Утром он написал ей письмо. В письме говорилось, что живет хорошо, ни в чем, буквально ай в чем не нуждается. Зима здесь суровая, но одет он как следует. В бараках тепло, чисто и даже уютно. О нем заботятся. И конечно, здоров. Вот скучает только. Очень, очень скучает по дому. Но дела на фронте идут уже лучше. Немца в Москву не пустили, дали ему прикурить как следует. И еще скоро дадут. Товарищ Сталин сказал — недалек тот день, когда мы разгромим врага. Читала, конечно? Слышала?
Слободкин, прежде чем отправить письмо, показал его Скурихину. Тот прочел не спеша, обстоятельно, несколько раз.
— В общем и целом правильно. Отсылай. Хорошо бы еще и подсобить ей. Да как? Слободкин молчал, не в силах что-либо придумать.
— Надо разузнать на заводе как следует, — сказал Скурихин, — не бывает ли оказии какой в Москву. Военпреды, говорят, ездят во все концы, на самолетах летают. Попроси Зимовца своего, пусть разведает. Картошки старуха еще принесет. Вот тебе и гостинец матери. Много ли ей нужно? А силы поддержит и об сыне переживать перестанет.

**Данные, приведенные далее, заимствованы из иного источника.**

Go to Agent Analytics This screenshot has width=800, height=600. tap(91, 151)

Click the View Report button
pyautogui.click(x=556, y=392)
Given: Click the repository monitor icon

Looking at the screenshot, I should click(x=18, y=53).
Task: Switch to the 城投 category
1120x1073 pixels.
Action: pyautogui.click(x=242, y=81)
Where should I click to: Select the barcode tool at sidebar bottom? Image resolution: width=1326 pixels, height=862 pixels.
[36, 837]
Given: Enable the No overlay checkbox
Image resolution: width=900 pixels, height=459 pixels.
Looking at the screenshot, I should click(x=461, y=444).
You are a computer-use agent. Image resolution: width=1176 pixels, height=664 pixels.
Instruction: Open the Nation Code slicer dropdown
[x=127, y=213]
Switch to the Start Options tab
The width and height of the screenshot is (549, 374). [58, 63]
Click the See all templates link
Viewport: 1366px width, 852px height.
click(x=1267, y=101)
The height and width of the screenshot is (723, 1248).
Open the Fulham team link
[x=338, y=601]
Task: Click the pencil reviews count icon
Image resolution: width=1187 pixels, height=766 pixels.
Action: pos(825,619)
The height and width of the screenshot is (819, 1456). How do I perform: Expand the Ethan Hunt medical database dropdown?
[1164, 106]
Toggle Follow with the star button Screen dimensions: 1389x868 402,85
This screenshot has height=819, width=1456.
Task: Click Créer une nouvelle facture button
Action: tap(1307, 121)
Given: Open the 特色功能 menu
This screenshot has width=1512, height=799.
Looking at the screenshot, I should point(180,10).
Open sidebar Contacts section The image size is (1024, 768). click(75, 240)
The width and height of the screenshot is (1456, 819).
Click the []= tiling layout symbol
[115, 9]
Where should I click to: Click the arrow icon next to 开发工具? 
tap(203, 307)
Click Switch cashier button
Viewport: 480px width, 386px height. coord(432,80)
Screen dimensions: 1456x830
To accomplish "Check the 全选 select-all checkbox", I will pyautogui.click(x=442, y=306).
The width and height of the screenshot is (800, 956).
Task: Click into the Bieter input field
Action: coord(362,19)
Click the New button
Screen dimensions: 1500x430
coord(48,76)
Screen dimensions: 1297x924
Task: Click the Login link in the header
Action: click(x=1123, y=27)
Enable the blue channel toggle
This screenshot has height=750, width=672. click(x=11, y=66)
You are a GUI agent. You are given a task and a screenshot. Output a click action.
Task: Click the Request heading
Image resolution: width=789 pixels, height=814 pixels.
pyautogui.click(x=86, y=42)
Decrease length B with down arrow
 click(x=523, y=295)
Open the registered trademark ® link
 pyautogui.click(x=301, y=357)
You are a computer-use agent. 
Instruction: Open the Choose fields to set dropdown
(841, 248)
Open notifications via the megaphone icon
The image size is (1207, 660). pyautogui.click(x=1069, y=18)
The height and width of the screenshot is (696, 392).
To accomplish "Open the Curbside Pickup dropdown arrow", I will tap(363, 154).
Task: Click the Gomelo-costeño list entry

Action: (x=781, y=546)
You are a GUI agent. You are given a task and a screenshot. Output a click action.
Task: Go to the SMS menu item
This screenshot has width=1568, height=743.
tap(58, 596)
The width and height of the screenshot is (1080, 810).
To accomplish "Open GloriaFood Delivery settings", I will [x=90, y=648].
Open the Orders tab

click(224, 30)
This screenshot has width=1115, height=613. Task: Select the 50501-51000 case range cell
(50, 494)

Слободкина все больше поражал Скурихин. Сам еле жив. И старухе его, конечно, не сладко. А сколько добра в этом сердце, сколько желания помочь другому, в сущности совсем чужому, незнакомому человеку! С таким не пропадешь, думал Слободкин. Хотел даже и насчет Ины ему рассказать, потом передумал. Чего зря болтать? Зимовец пишет, что заняться как следует ее розыском ему все еще некогда. Что верно, то верно. Некогда. Да и подумать только. На многие сотни верст вокруг в заметенных снегами степях разбросаны деревушки. Ни дорог между ними, ни тропок. Если только случай поможет напасть на след Ины? Оставалось одно — надеяться. И при первой возможности идти в обком комсомола.
Не стал Слободкин рассказывать Скурихину и о газете, присланной Зимовцом с завода. Там какой-то чудак расписал человека в кавалерийской шинели чуть ли не как героя. Заметка так и называлась: Подвиг Слободкина. Слободкин прочитал ее со смущением. Все вроде точно было, без выдумки. И про бомбежку, и про снятую на морозе шинель, и про контузию, но слова какие-то такие откапывал репортер, так лихо их поворачивал, что деваться было некуда — герой да и только!
Но сам-то Слободкин прекрасно понимал, вся эта лихость газеты не к делу. Он был просто жалок, совершенно беспомощен, когда осколком пробило дверцу камеры. Если бы не Каганов с военпредом, все испытания вообще пошли бы прахом. Но ни о мастере, ни о военпреде в газете почему-то сказано не было.